**抜粋:**
左から広報IR部の相川雅浩氏、
情報システム部の木村康二部長、
同部の原田純子主任。
下はWebUDの画面

 森永乳業は6月6日、Webサイトのトップページをリニューアルし、高齢者や視覚障害者などに対するアクセシビリティを改善した。今まで、Webサイトの運用は広報部や各製品のマーケティング部門に任せ切りだっただけに、今回のプロジェクトを主導した情報システム部はさまざまな苦労を味わったという。同社情報システム部の木村康二部長(写真中央)に、開発の経緯を聞いた。

--なぜ、Webアクセシビリティに取り組むのか。

 我々の会社は、牛乳はもちろん、アイスクリーム「ピノ」や「アロエヨーグルト」など、多くのロングセラー製品を抱える。顧客は子供から高齢者まで幅広く、どんな人も使いやすいサイトを作る必要があった。また少数とはいえ視覚障害者も大切なお客様だ。CSR(企業の社会的責任)を果たす意味でも、Webアクセシビリティの実現は当然と考えた。

 新しいトップページでは、ユーザーの混乱を招きやすいプルダウン・メニューを廃止し、ページの左にメニュー項目を並べる、すっきりとした構成に切り替えた。また、「ALT」タグを使って、ページ内の各画像に音声読み上げブラウザ対応の説明文を加えるなどの工夫を加えた。

 リニューアルの実施については経営陣からすんなりOKが下りたものの、それから社内のコンセンサスを得るのは大変な作業だった。サイトの改善を検討しはじめたのは、Webアクセシビリティに関するJIS規格が公開された、2004年7月ごろ。今回、一応の成果を見るまで約1年かかった。

--時間がかかった理由は。

 多くの商品を抱える我々の会社では、伝統的にマーケティング部門の独立性が高い。Webサイトの中には、各商品のマーケティング部門がそれぞれの予算で運用する商品紹介ページがバラバラに存在している。たまに開く担当者会議を除けば、統一した運用管理体制はなかった。情報システム部門のWebサイトへの関わりも薄く、各部門からの技術的な相談に乗る程度。これまで、いわばカヤの外だった我々が現場を説得するのは大変だった。

**提供データ:**
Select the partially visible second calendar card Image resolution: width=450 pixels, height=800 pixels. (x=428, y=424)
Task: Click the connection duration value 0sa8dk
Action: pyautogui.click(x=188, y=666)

**課題内容:**
次の1.〜3.が抜粋の内容と合っているか、それぞれ「はい」か「いいえ」で答え、判断の決め手となる抜粋の語句を正確に引用せよ。
1. 新しいトップページでは、プルダウン・メニューを廃止した。
2. サイトの改善を検討しはじめたのは2005年7月ごろである。
3. 情報システム部門はこれまでWebサイトに深く関わってきた。

**解答結果:**
1. はい。「ユーザーの混乱を招きやすいプルダウン・メニューを廃止し」
2. いいえ。「Webアクセシビリティに関するJIS規格が公開された、2004年7月ごろ」
3. いいえ。「情報システム部門のWebサイトへの関わりも薄く」